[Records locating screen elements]
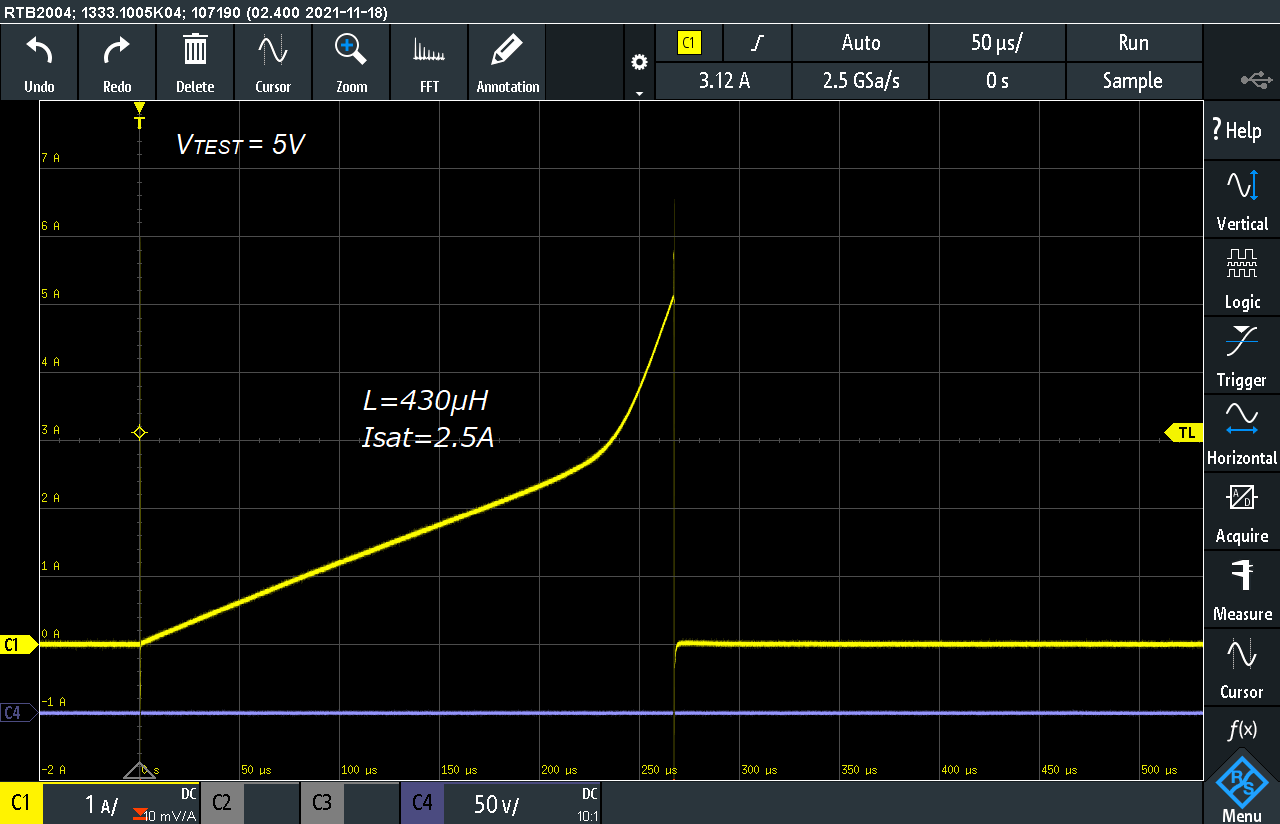Toggle channel C1 at bottom bar
The image size is (1280, 824).
[21, 803]
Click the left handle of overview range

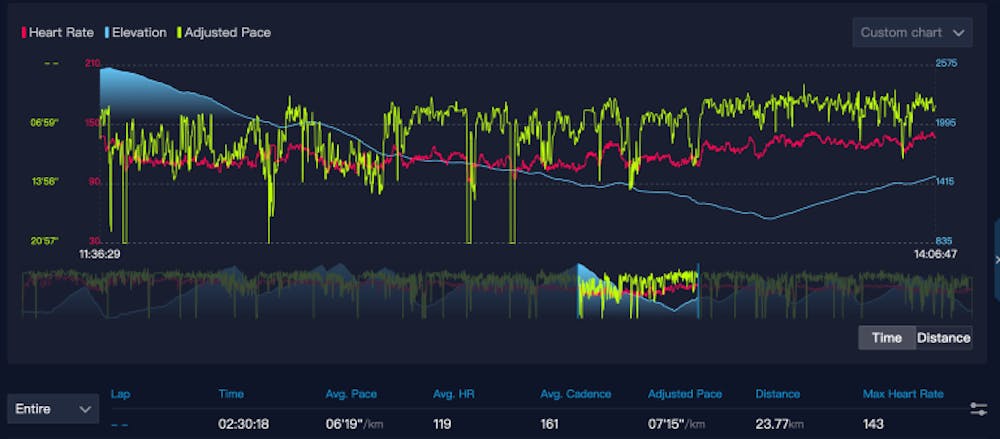(x=578, y=291)
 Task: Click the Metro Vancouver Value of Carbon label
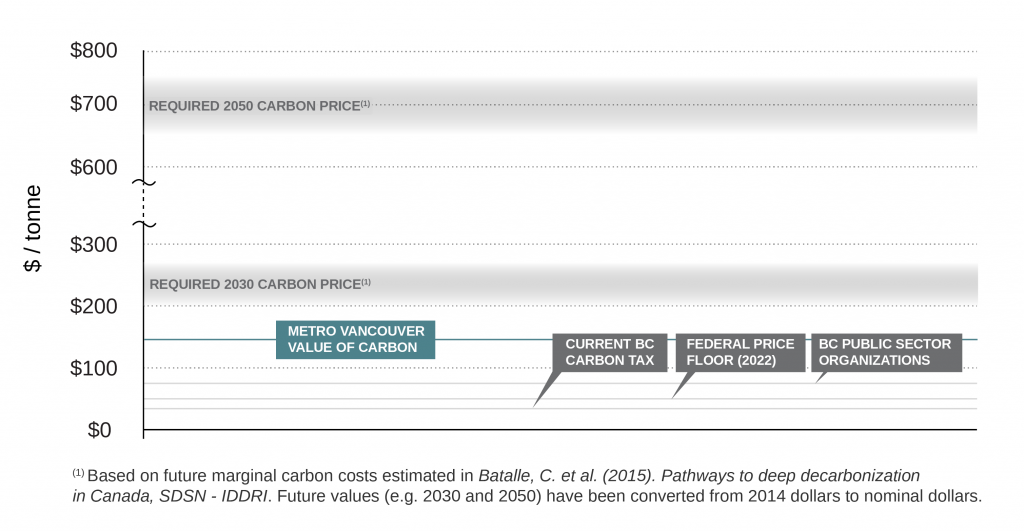tap(355, 340)
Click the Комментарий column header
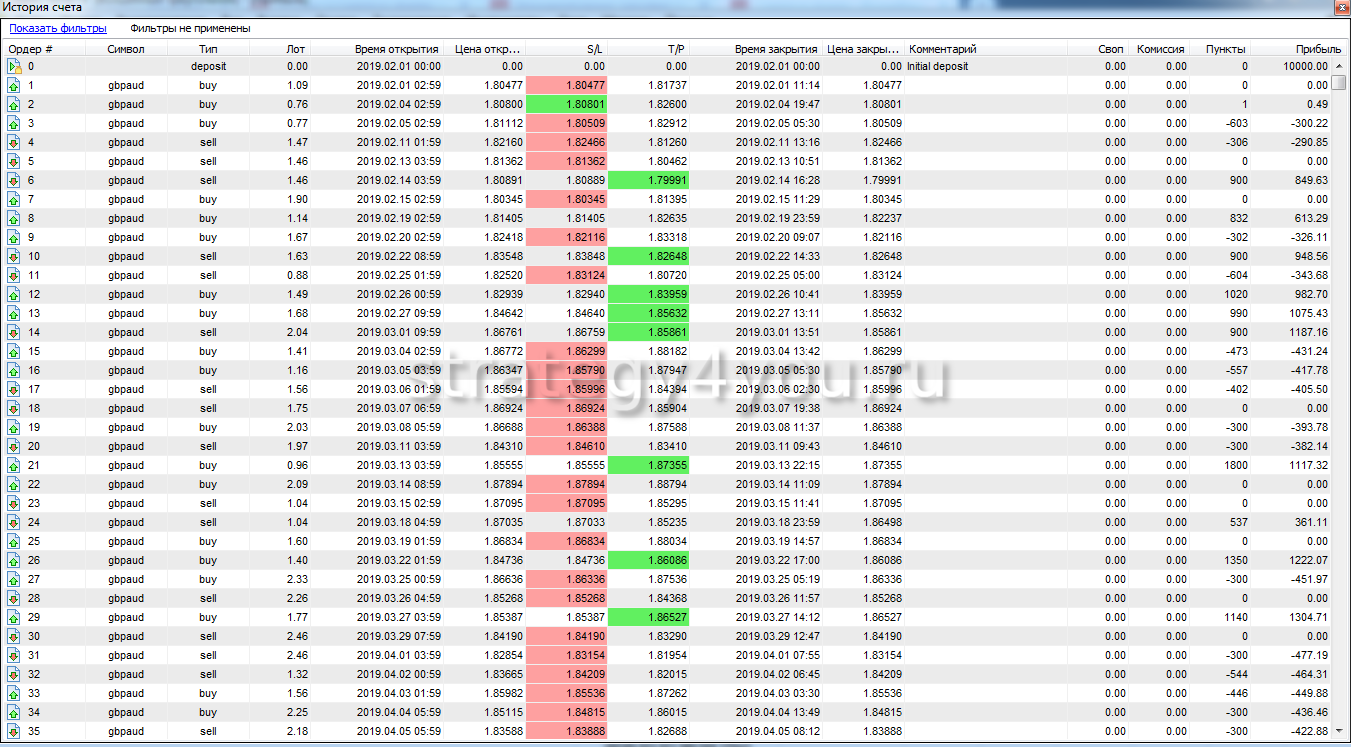Image resolution: width=1351 pixels, height=748 pixels. 942,48
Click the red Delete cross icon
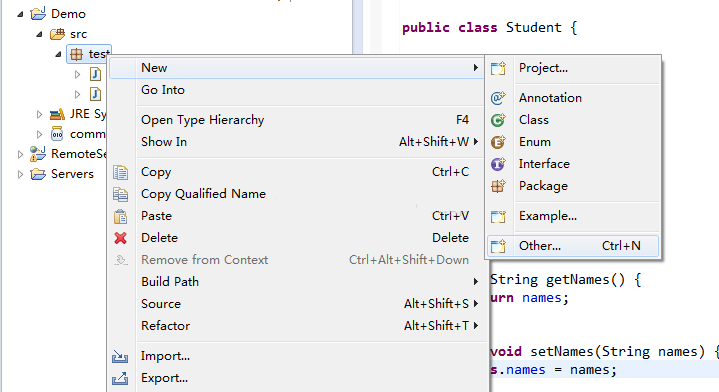 coord(121,238)
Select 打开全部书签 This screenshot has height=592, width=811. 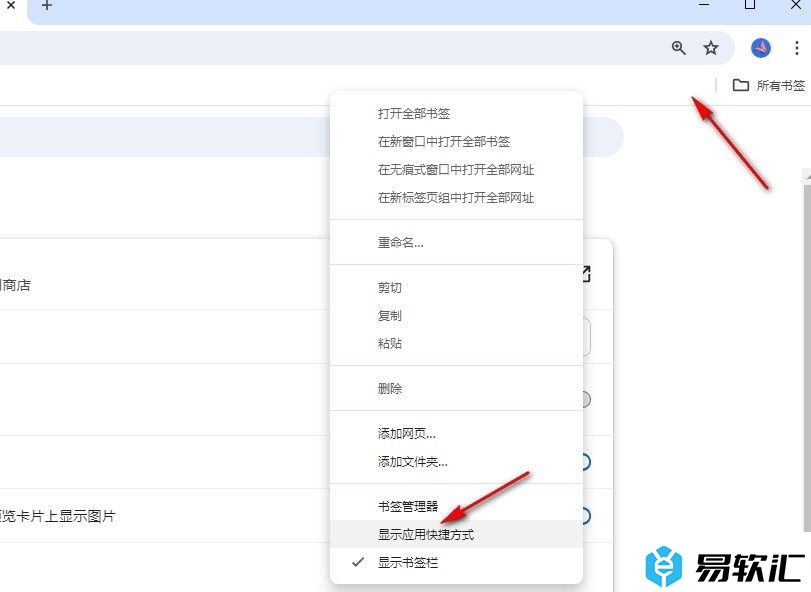coord(413,114)
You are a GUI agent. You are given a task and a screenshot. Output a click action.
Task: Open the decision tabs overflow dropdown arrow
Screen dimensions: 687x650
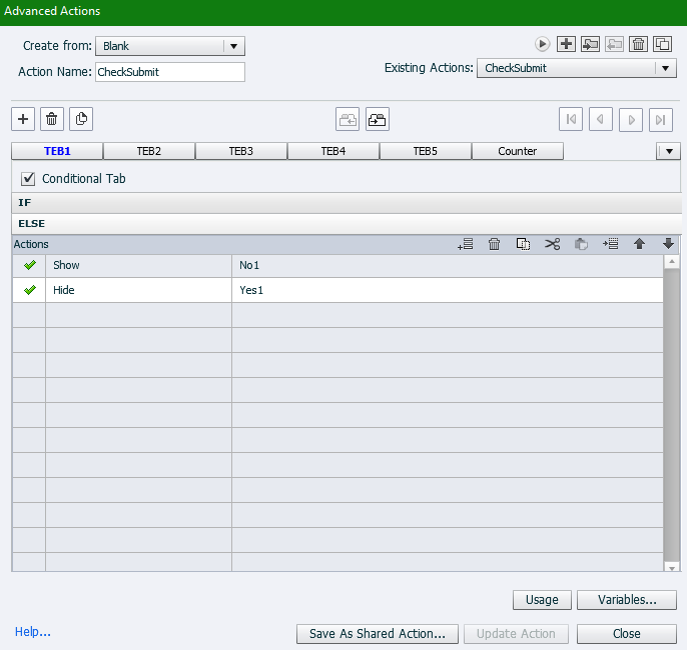[x=668, y=151]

STATED PROBLEM
Reproduce the lines from the beginning of the records above through the line containing "Image resolution: width=1351", including that line. Omit the pictures from your answer.

SOLUTION TO THE PROBLEM
Toggle channel C1 at bottom bar
The image size is (1280, 824).
[21, 803]
Click the left handle of overview range

(x=578, y=291)
 Task: Click the Metro Vancouver Value of Carbon label
tap(355, 340)
Click the Комментарий column header
Image resolution: width=1351 pixels, height=748 pixels. 942,48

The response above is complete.